# Exchange 2003



## Mirko D (15. Mai 2004)

Hi Leuts, 
ich hab da ein kleines Problem. Ich habe hier im Netzwerk ein Win 2003 Server installiert. Um meine Emails zu verteilen habe ich auch Exchange 2003 installiert und alles funktioniert einwandfrei. 

Wenn ich nun aber in Outlook auf senden und empfangen klicke kommt immer eine dämliche fehlermeldung das ein Objekt nicht gefunden wurde. 

Was könnte das sein?  Ich mein die Mails kommen zwar bei mir an aber es stört schon wenn man dann auf senden und empfangen klickt und nix kommt. 

Meine Mails rufe ich mit PopCon ab und lasse sie wei gesagt über den Exchange verteilen. 

Wäre nett wenn ich eine effektive Antwort bekommen werde. 

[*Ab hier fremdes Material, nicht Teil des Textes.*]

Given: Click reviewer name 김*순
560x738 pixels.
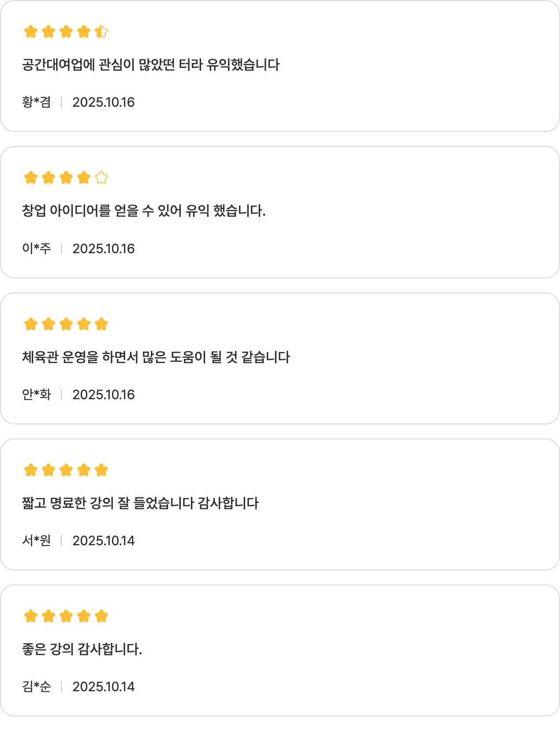Looking at the screenshot, I should click(x=37, y=687).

Und wie kann ich PHP und MySql zu meinem Webserver (IIS) installieren 

Thanks Mirko


----------



## Mirko D (15. Mai 2004)

PHP und MYsql hab ich nun gelöst aber die dumme Fehlermeldung noch nicht


----------



## Daniel Wittberger (17. Mai 2004)

Hallo

Ich hab nur eine Zwischenfrage: Hat MS Exchange nicht normalerweise einen eigenen POP3-Client um damit E-Mails abzurufen. Warum rufst du sie mit einem externen Tool ab. Das verschwendet doch Ressourcen?

Gr33ts
Stauffenberg


----------



## Mirko D (17. Mai 2004)

*hi*

Habs mittlerweile hinbekommen und so viel ich weiß hat Exchange nur eine virtuelle SMTP maschine  Könnte mich aber auch täuschen. Naja ich habs nun mal mit POPcon gelöst und es funktioniert einwandfrei. Wenn es die POP3 maschine unter Exchange gibt - 
 - wo finde ich die (Hab sie nämlich nicht gefunden
 - wie configuriere ich diese dann? 

GreetZ Mirko


----------



## Daniel Wittberger (17. Mai 2004)

Hi

Ich schau mal nach wenn ich dazu komm, aber ich bin mir fast sicher, dass es sowas gibt. Sobald ich mehr Informationen dazu hab post ich es.

Gr33ts
Stauffenberg


----------



## Robert Steichele (17. Mai 2004)

Exchange 2000 hat definitiv noch keinen eigenen Pop3-Client, wie es bei 2003 aussieht weiß ich noch nicht, habs erst heute bestellt.


----------



## Mirko D (17. Mai 2004)

*Hallo*

Also ich habe keinen POP3 Clienten in meinem Exchange gefunden. Zumindest nicht da wo ich meinem SMTP connector eingerichtet habe. Kann aber auch sein das ich blind bin oder so ähnlich  

Gruß Mirko


----------



## nosleep (9. August 2004)

nop giebts nicht


----------



## Mueder Stone (16. November 2004)

Wieso rufst du deine Mails nicht einfach ueber das integrierte webinterface vom Exchange-Server ab?


----------